Nix went on to explain what digital forensics is:
“[It is] taking an item someone utilizes and has the capability of storing information … and we will take those items such as a computer, cellphone and media and pull the information off using forensic sound tools to create an exact duplicate and work off of that to identify the contents of it.”
Nix said the goal of the group is to “help law enforcement either identify where they want to go with the case, to prove the case happened, or prove it didn’t happen, and that helps them in the prosecution of the incident.”
In the group’s early years, the majority of the cases related to child exploitation. Now, those cases represent about 50 percent of the workload, and the rest deal with homicides, fraud, hacking, intrusions, theft and more.
“These agencies are understanding that digital forensics can help them more in the field with all of their investigations, not just child crimes,” Nix said.
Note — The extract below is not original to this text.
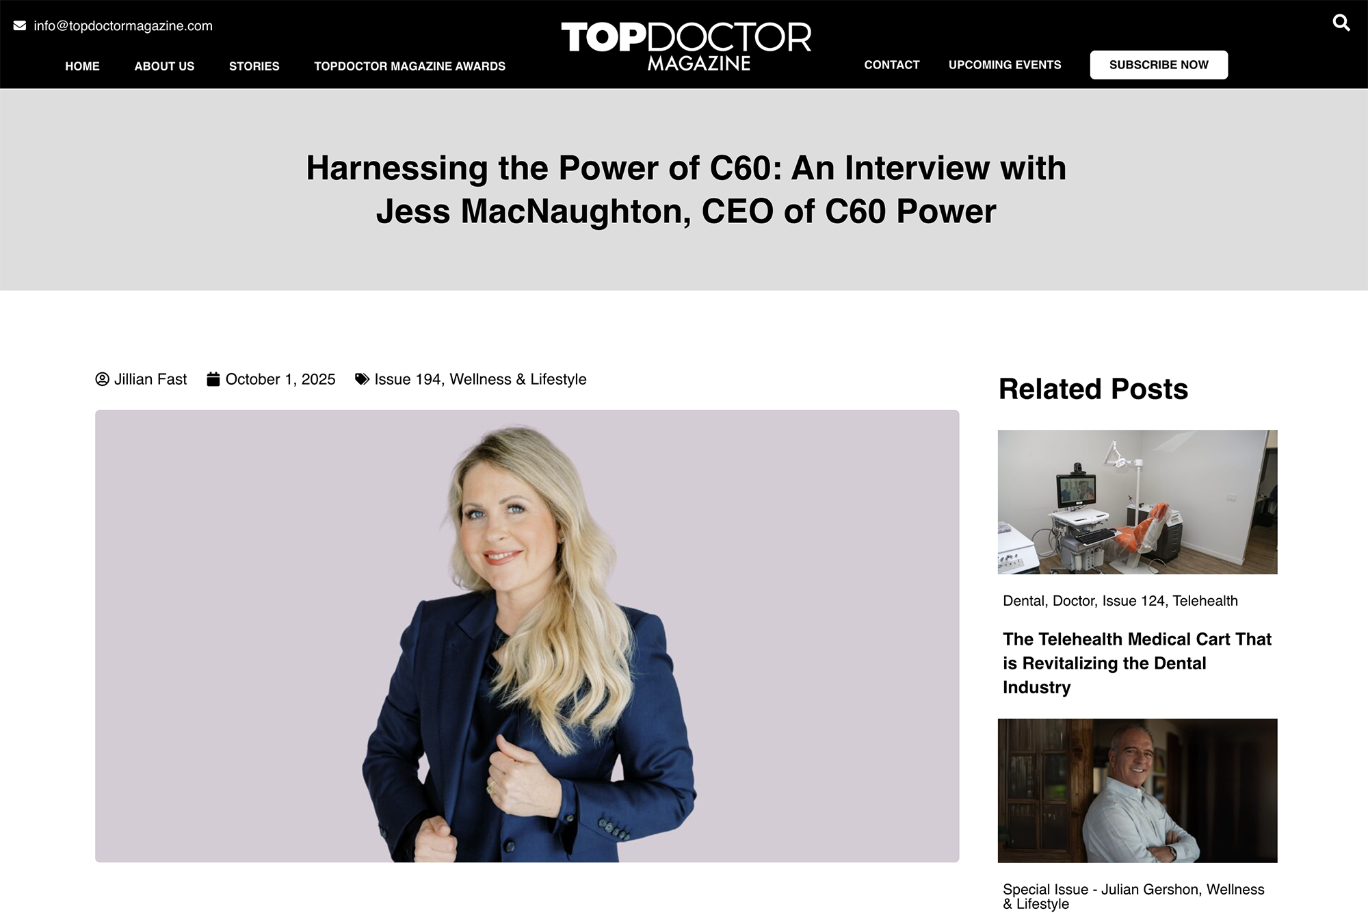1368x913 pixels.
Task: Open the Issue 194 category link
Action: 408,379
While some people may be under the impression that data is removed from a device after it is deleted, Nix explained that is not always the case. It depends on if the data was overwritten.
“Depending on how the forensics is done we may be able to recover deleted items to help [law enforcement] in their investigations,” Nix said. “We’ve recovered partial stuff before … because part of it was overwritten by the needing of the item to utilize the space.”
When it comes to seizing of tangible property such as computers or phones, Nix said they follow regular protocol of filing a warrant. However, when the media is protected by passcode or encryption, “That’s where some of the difficulties we encounter is,” he said.
“There’s certain tools that we have where we can use a brute force to try and crack an encrypted item, or we may have some other tools that can bypass passcodes and pull that off,” Nix said.
On that note, Marsh asked about privacy issues.
“We work very close with the prosecutors, and we work very close with law enforcement in trying to detail what we can and cannot do,” Nix explained.
He also brought up laws currently under review in various states that involve an individual being forced to give their fingerprint or passcode to open a device.
“We have to keep up with that on where we’re getting our cases from, [how] does the law in that region apply, and how can we utilize it,” Nix added.
As the group does its part to maintain justice, Nix said it has come across issues of funding in recent years.
“What we’re looking for is trying to figure a means to bring in funds to keep our entity operating. We’re not the only forensics unit in town … but we’re looking [for more funding] as a separate entity that provides services to the region, to all the municipalities that don’t have the funds or personnel available to provide forensics.”